Consider the following scenario:
A new client wants to sue the Transportation Security Authority (TSA) for what she believes was an improper pat-down that occurred at an airport. Your client has multifaceted disabilities that preclude her from speaking clearly or understanding verbal instructions. She is also visually impaired. With these combined factors in play, she grew disoriented during the TSA screening process. Confused and afraid, she became combative to TSA agents. In turn, these agents aggressively restrained her and proceeded with a full-body pat-down. She is humiliated, and believes that not only was her privacy violated, but federal disability laws were broken.
To properly litigate this case, you will have to sue the federal government, specifically the TSA. What should you consider when approaching a government entity as a party to litigation?
Government as Defendant
As counsel for a plaintiff, you must first consider whether your claim can be brought successfully, and if so, what remedies can be recovered. Remember sovereign immunity: the king can do no wrong? While many states, and some federal courts, have waived their right to sovereign immunity as a defense, it is still a legitimate tactic in other cases. It behooves you to determine whether the government entity at hand is able to play that card.

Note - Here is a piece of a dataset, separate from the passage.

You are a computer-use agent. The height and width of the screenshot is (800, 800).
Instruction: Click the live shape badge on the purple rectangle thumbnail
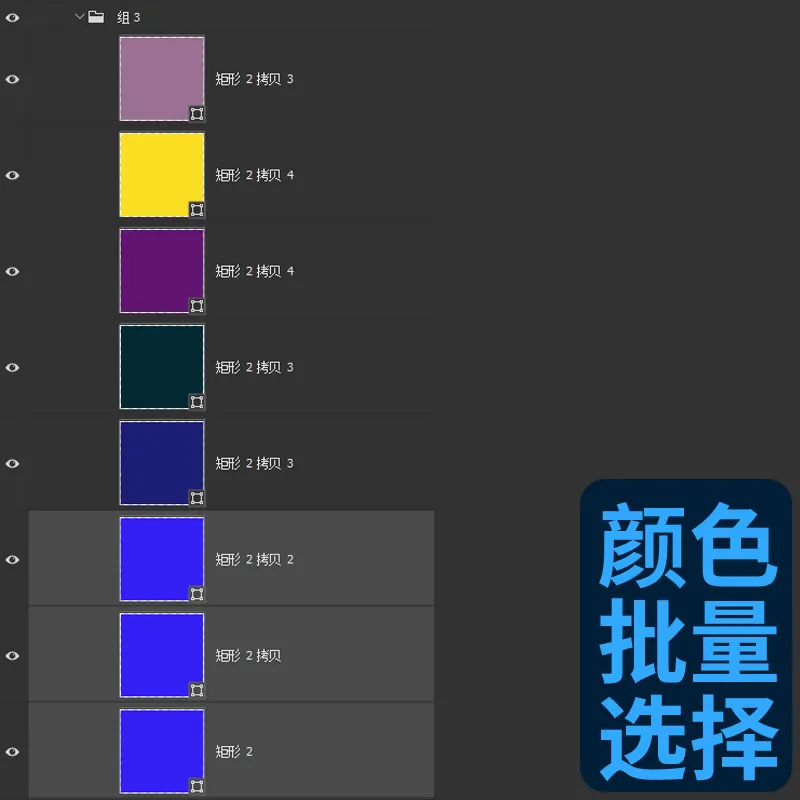[196, 305]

The federal government has occasionally exempted itself from suit entirely, as is the case with the Americans with Disabilities Act. This Act was the subject matter in Agee v. United States, 72 Fed. Cl. 284, 289 (2006) (“Congress has not waived the Federal Government’s sovereign immunity with regard to ADA claims.”); Gray v. United States, 69 Fed. Cl. 95, 102 (2005) (“[T]he United States has not waived its sovereign immunity to be sued under the ADA . . . [and the Court of Federal Claims] has no alternative but to dismiss plaintiff's ADA claim.”); see also Agee, 72 Fed. Cl. at 289 (“[U]nder Title III [of the ADA], the Federal Government is not a private entity operating a public accommodation or service.”) (citing 42 U.S.C.§ 12181); Cellular Phone Taskforce v. FCC, 217 F.3d 72,73 (2d Cir. 2000) (“Title II of the ADA is not applicable to the federal government.”).
Ensuring that you have an actionable claim against a government entity is key to surviving the inevitable motion to dismiss coming your way when you file an action against a municipal actor.
Government as Plaintiff
As counsel for a defendant against a government entity, carefully weigh the manner in which you can attack the litigation filed against your client. Your first areas of inquiry should concern whether the action was timely filed, the party was correctly named, and the action served in the proper manner. If there are any jurisdictional concerns surrounding the action itself, they should be approached at this juncture. Consider filing a motion to dismiss under Federal Rule Civil Procedure 12(b)1 or 12(b)6, or challenging the complaint on its face on its factual allegations. See Fed. R. Civ. P. 12(b)(1); United States v. Ritchie, 15 F.3d 592, 598 (6th Cir. 1994).
Your client is adamant that the actions of the TSA were wholly out of bounds and that she suffered tremendous emotional distress. She is pushing for big damages, but are you allowed to seek punitive damages in a case like this? Perhaps, perhaps not. State courts’ punitive damages are not allowed against federal or municipal entities. Additionally, some courts have interpreted federal rules as prohibiting seeking punitive damages against a municipality. See, Barnes v. Gorman, 536 U.S. 181, 189 (2002) (“Additionally, in a private cause of action under either the ADA or the Rehabilitation Act, punitive damages may not be awarded”).
Ultimately, litigators need to keep these issues in mind when considering whether to include a government actor in litigation. Employing these best practices can hopefully spare you some headaches down the road.